Writing in 1972, Justice Thurgood Marshall offered another complication in the effort to gauge what the public really thinks about the death penalty.
As Marshall put it:
While a public opinion poll obviously is of some assistance in indicating public acceptance or rejection of a specific penalty, its utility cannot be very great. This is because whether or not a punishment is cruel and unusual depends, not on whether its mere mention “shocks the conscience and sense of justice of the people,” but on whether people who were fully informed as to the purposes of the penalty and its liabilities would find the penalty shocking, unjust and unacceptable.
Research has shown that Marshall was right to suggest that “opposition to the death penalty will increase with exposure to information about it.”
When people serve on death penalty juries, they confront the facts that Marshall named.

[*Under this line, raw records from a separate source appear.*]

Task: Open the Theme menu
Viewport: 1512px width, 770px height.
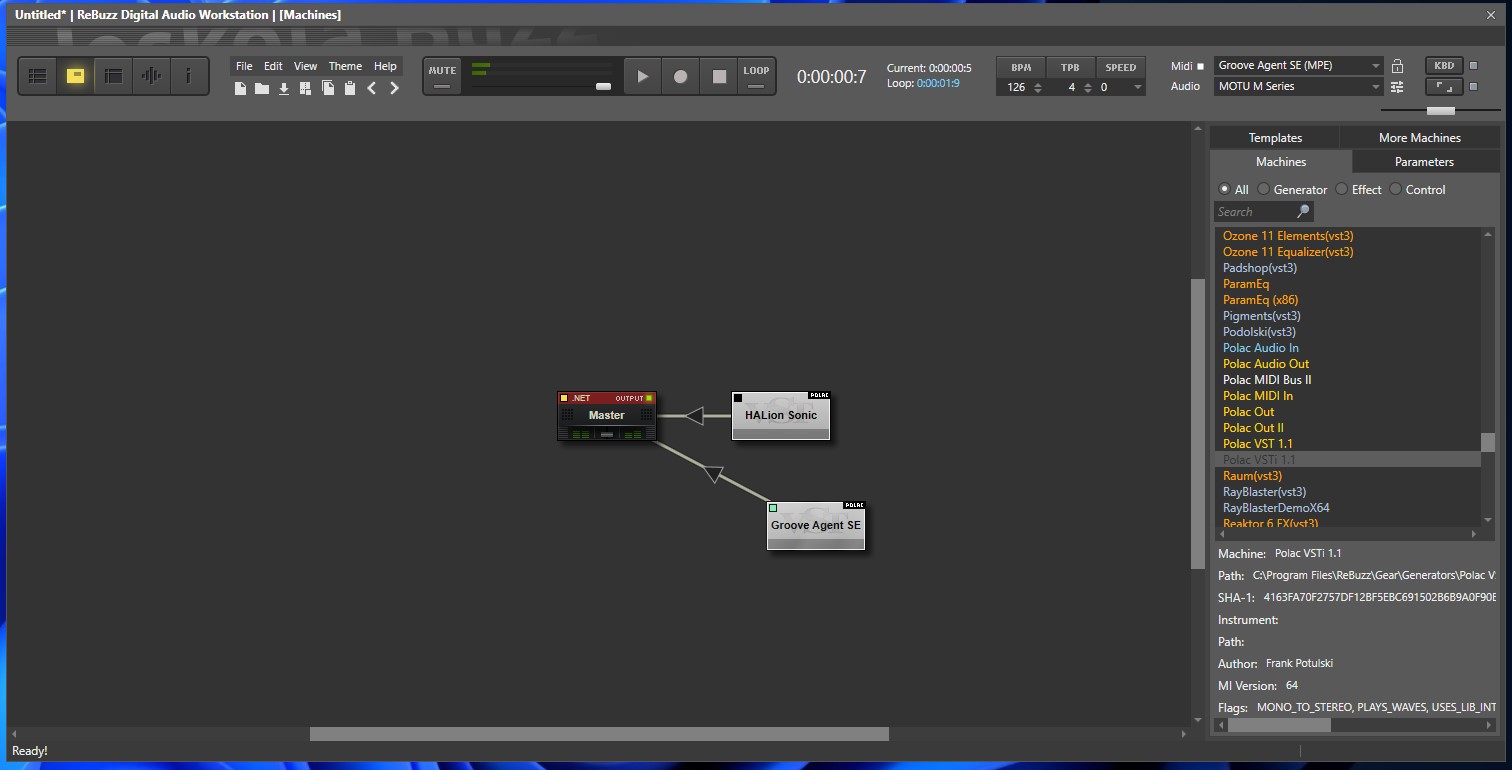Action: point(345,66)
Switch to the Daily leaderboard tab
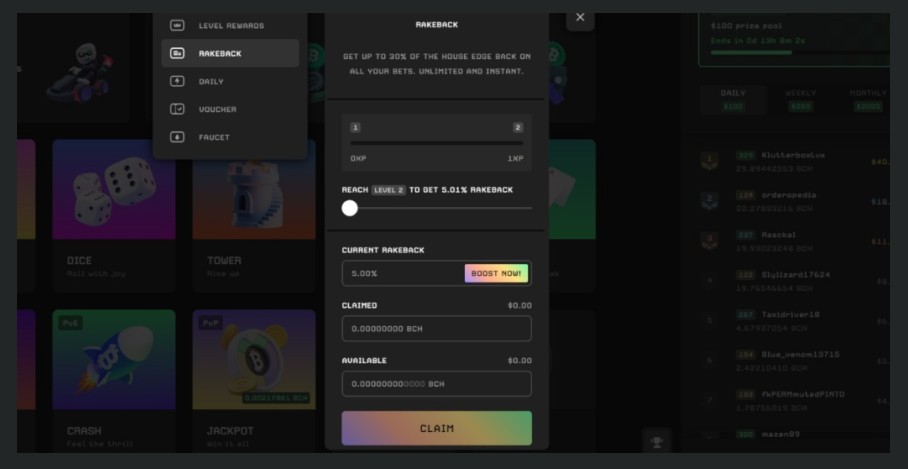The image size is (908, 469). [734, 99]
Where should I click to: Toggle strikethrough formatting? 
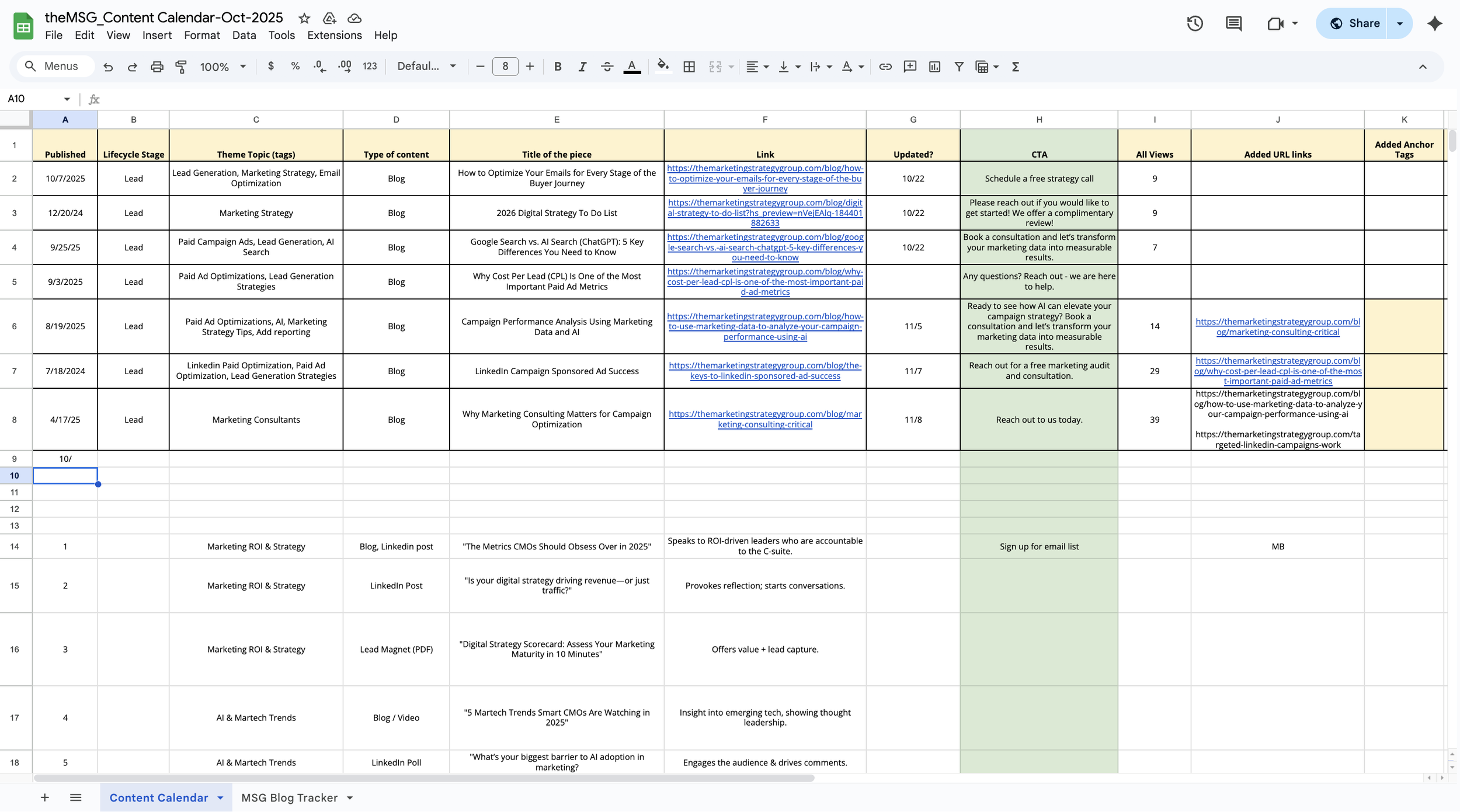pyautogui.click(x=607, y=67)
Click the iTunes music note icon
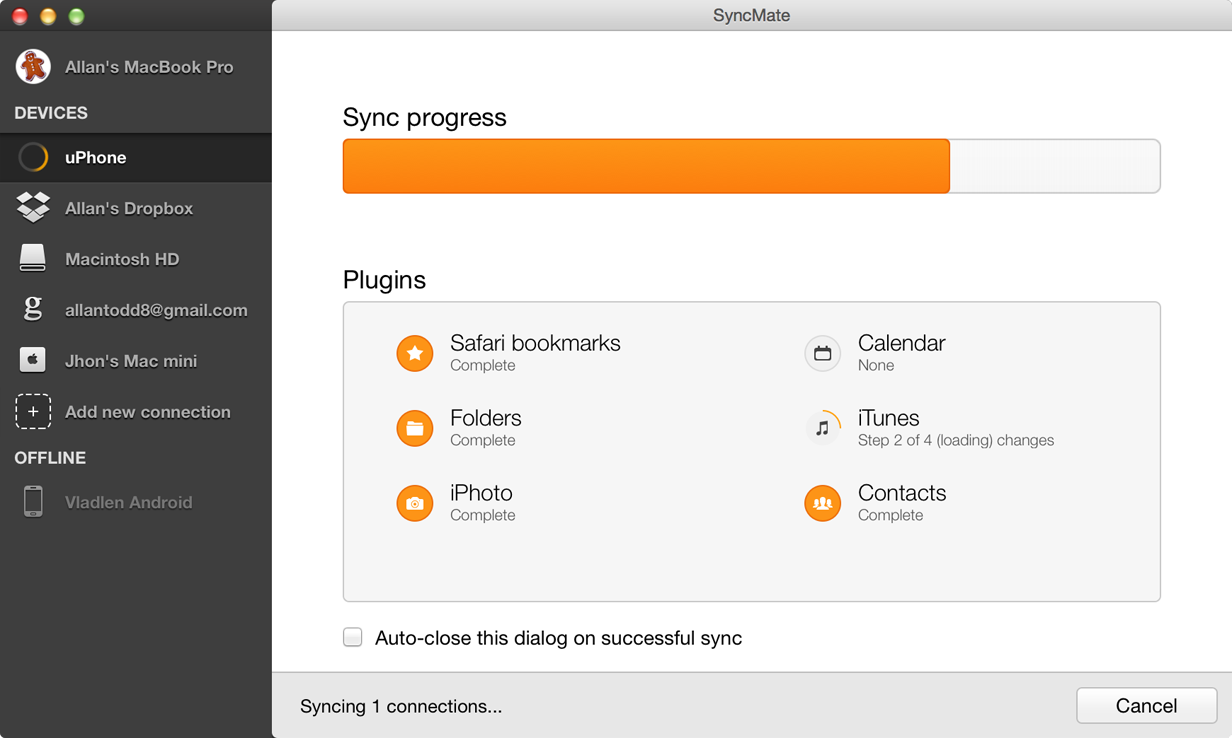Viewport: 1232px width, 738px height. (x=822, y=428)
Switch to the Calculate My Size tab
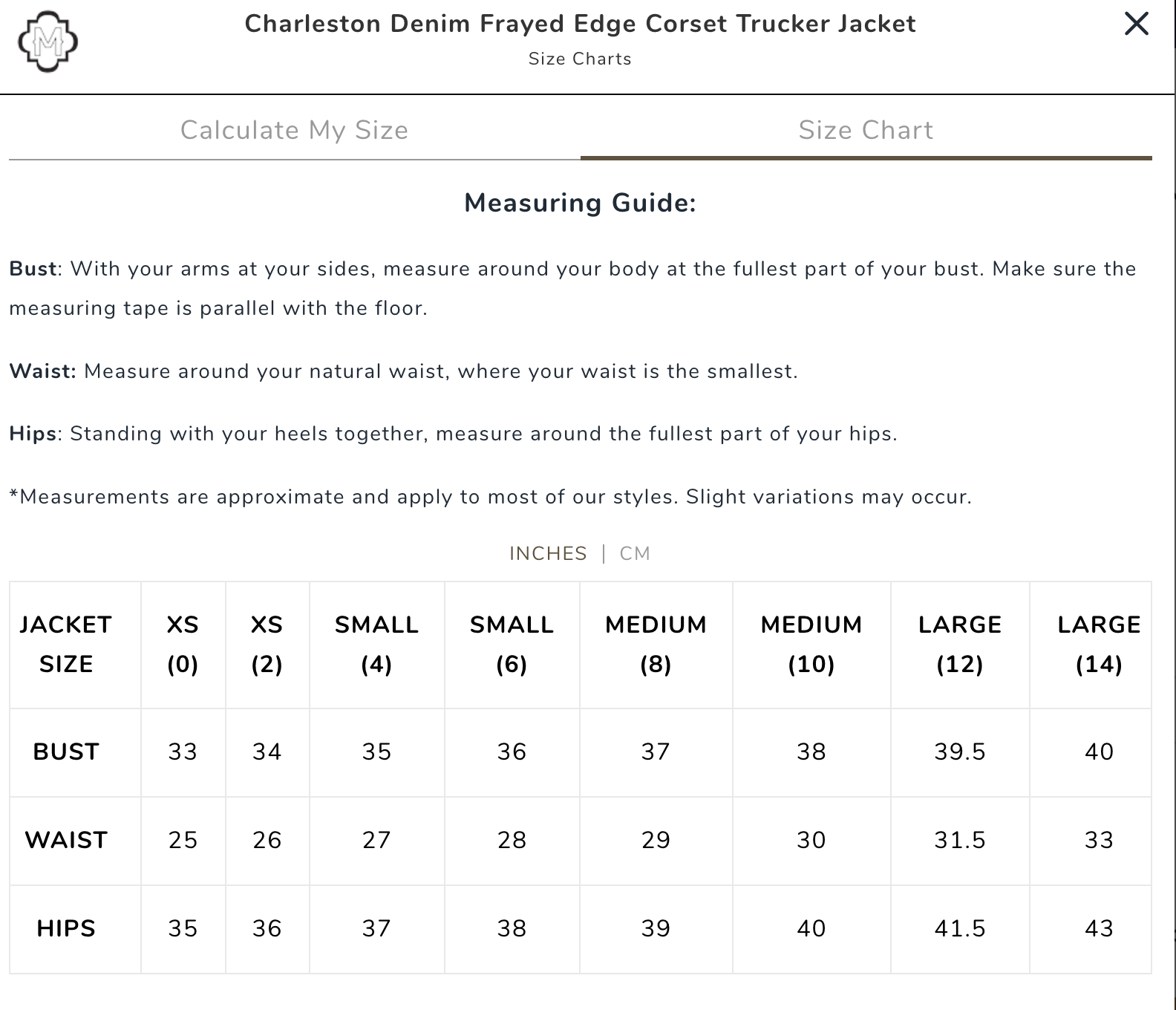Screen dimensions: 1176x1010 coord(294,131)
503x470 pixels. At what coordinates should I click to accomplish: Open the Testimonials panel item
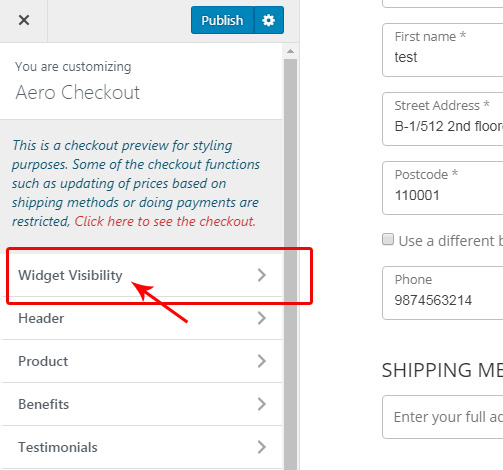141,447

Their general views about capital punishment are often put aside when they need to decide whether a defendant, who has been convicted of committing a death-eligible offense, should be sentenced to death.
Jurors in the United States now are, in fact, much less likely to answer in the affirmative than at any point in the last half-century. That is why death sentences across the United States, even for the most aggravated murders and even in places like Texas, have declined dramatically. And as the death penalty fades, jurors become even less convinced of its utility and less inclined to impose it.
This is particularly significant when we remember that only people who do not object to the death penalty in principle can serve in capital trials as jurors. As law professor Brandon Garrett notes, jurors today are more likely to reject the death penalty “after hearing a convicted murderer’s life story, including evidence of mental health issues, childhood abuse, and other mitigating circumstances.”
If we want to know what the American people really think about capital punishment, we need to pay attention not just to what they say in response to survey questions, but to what they do when they confront its grim realities.
What the French philosopher Albert Camus once said about capital punishment in his country seems to be true in this country as well. When people are “shown the machine, made to touch the wood and steel…then public imagination, suddenly awakened, will repudiate…the penalty.”